Excerpts from a dataset:
════════════════

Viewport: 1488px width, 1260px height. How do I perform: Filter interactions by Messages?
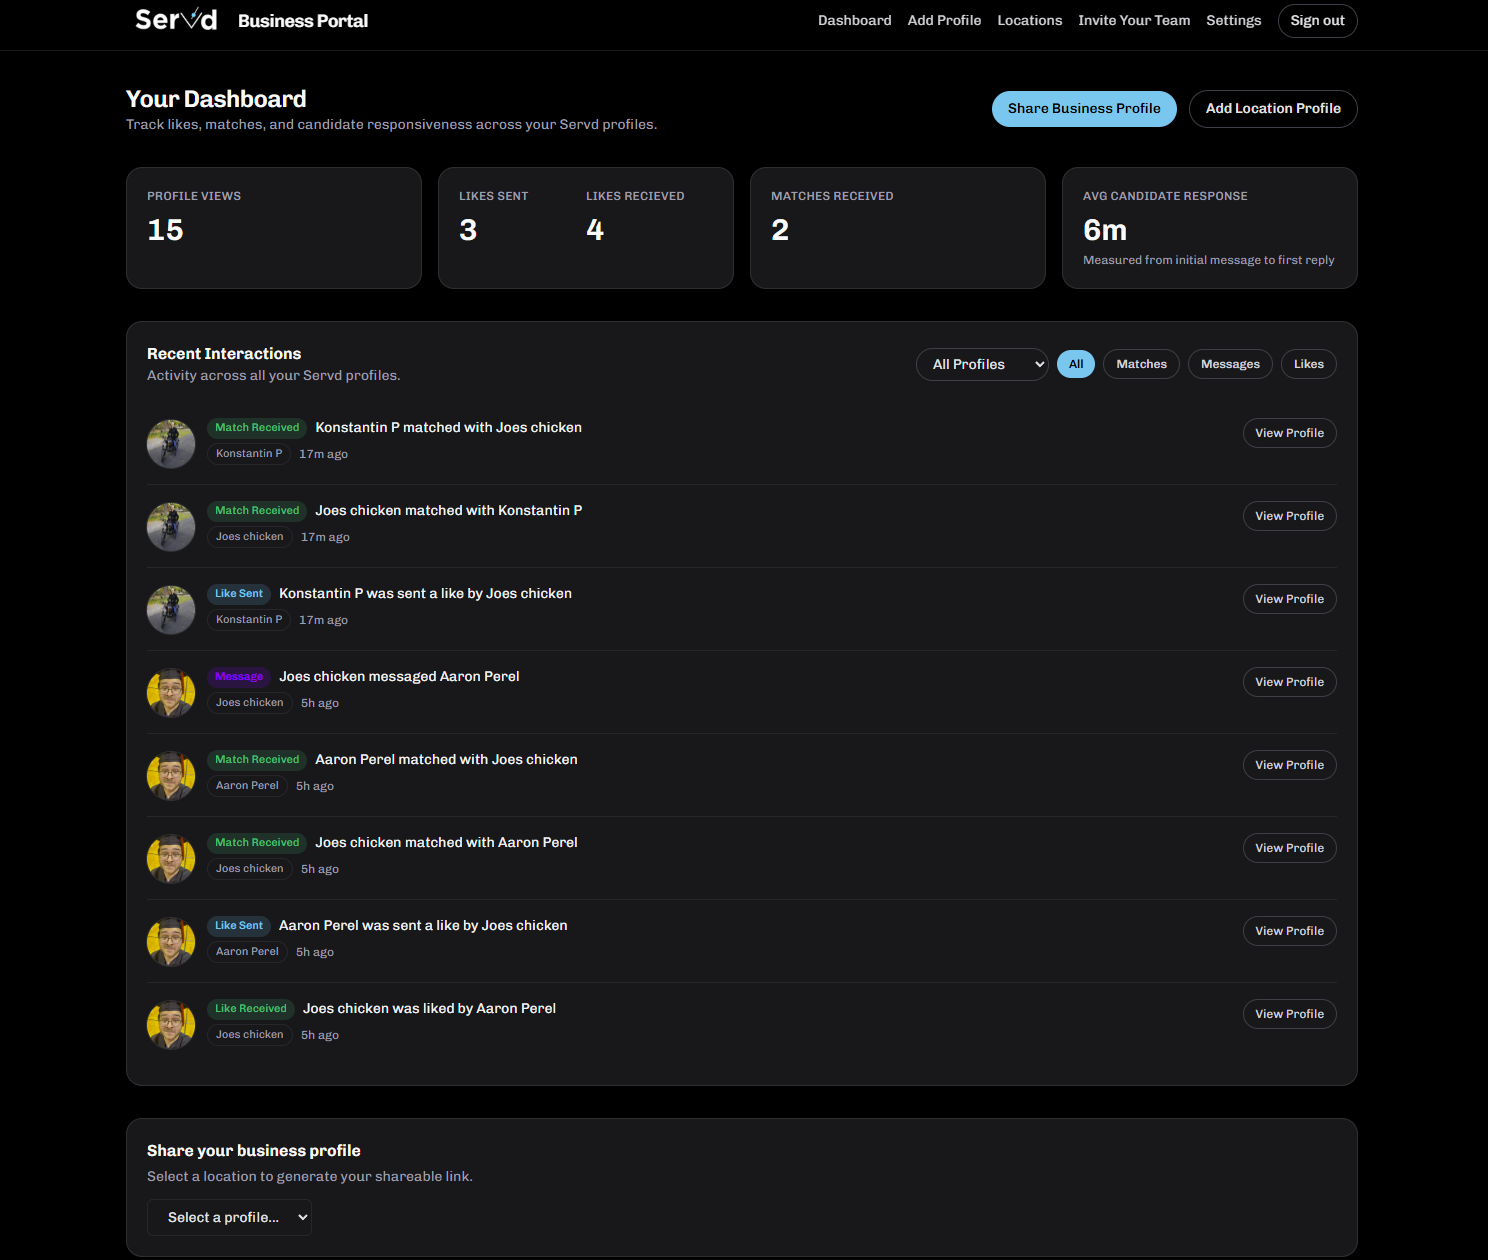click(1230, 365)
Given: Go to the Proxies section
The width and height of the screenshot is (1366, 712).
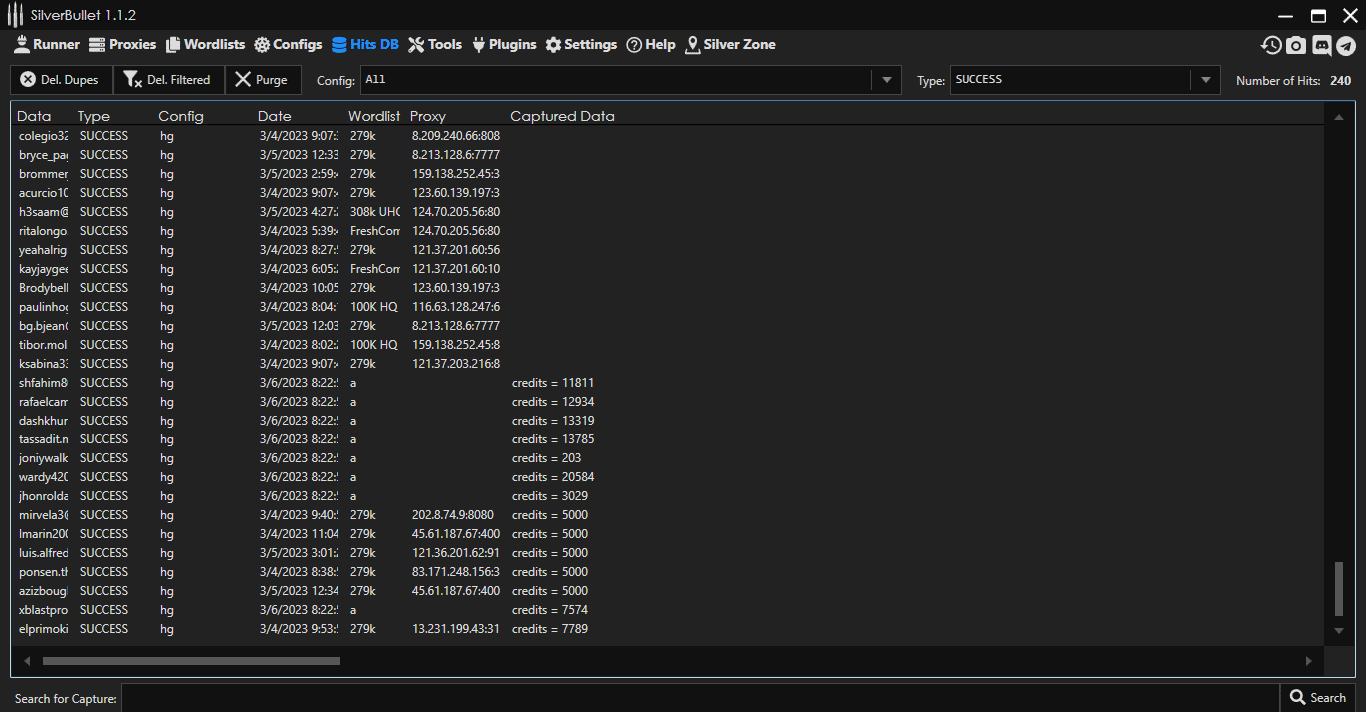Looking at the screenshot, I should click(122, 45).
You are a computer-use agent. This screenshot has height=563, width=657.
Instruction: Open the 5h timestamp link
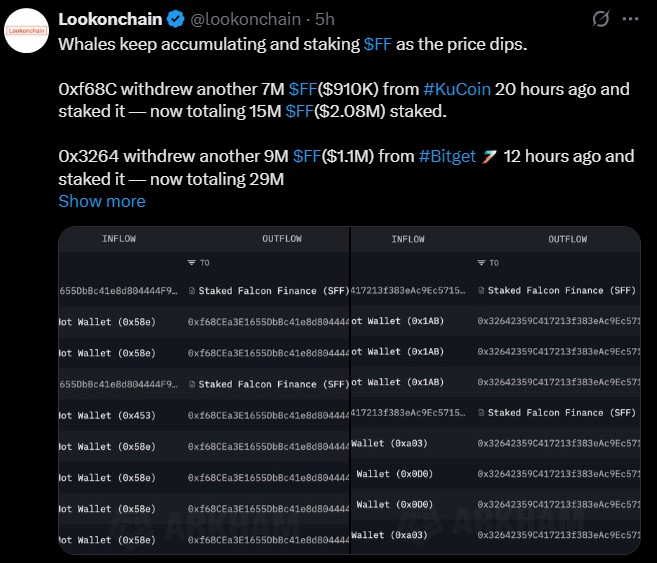click(x=326, y=19)
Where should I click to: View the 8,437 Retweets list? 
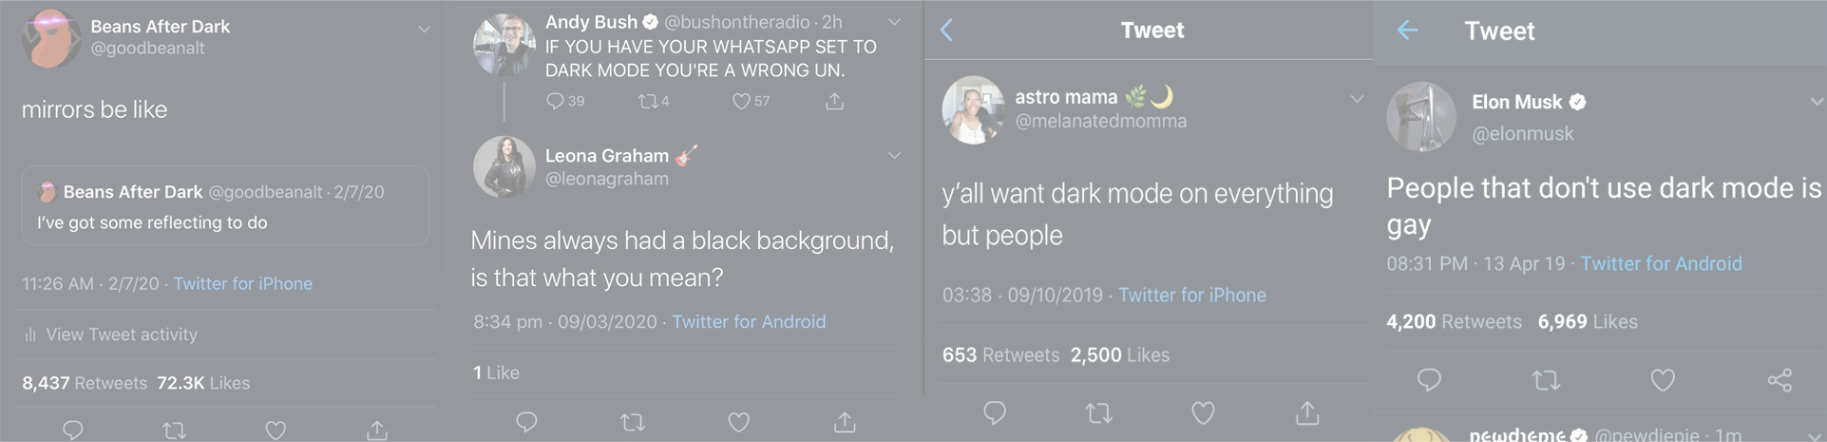[85, 383]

════════════════

#### [Exercise description]
Since the copy must contain no pictures, return only the text of the records, exactly as it stands.

#### [Solution for this problem]
Viewport: 1488px width, 1260px height. How do I perform: Filter interactions by Messages?
click(1230, 365)
Given: Go to the Proxies section
The width and height of the screenshot is (1366, 712).
Looking at the screenshot, I should click(122, 45).
You are a computer-use agent. This screenshot has height=563, width=657.
Instruction: Open the 5h timestamp link
click(x=326, y=19)
Where should I click to: View the 8,437 Retweets list? 
[85, 383]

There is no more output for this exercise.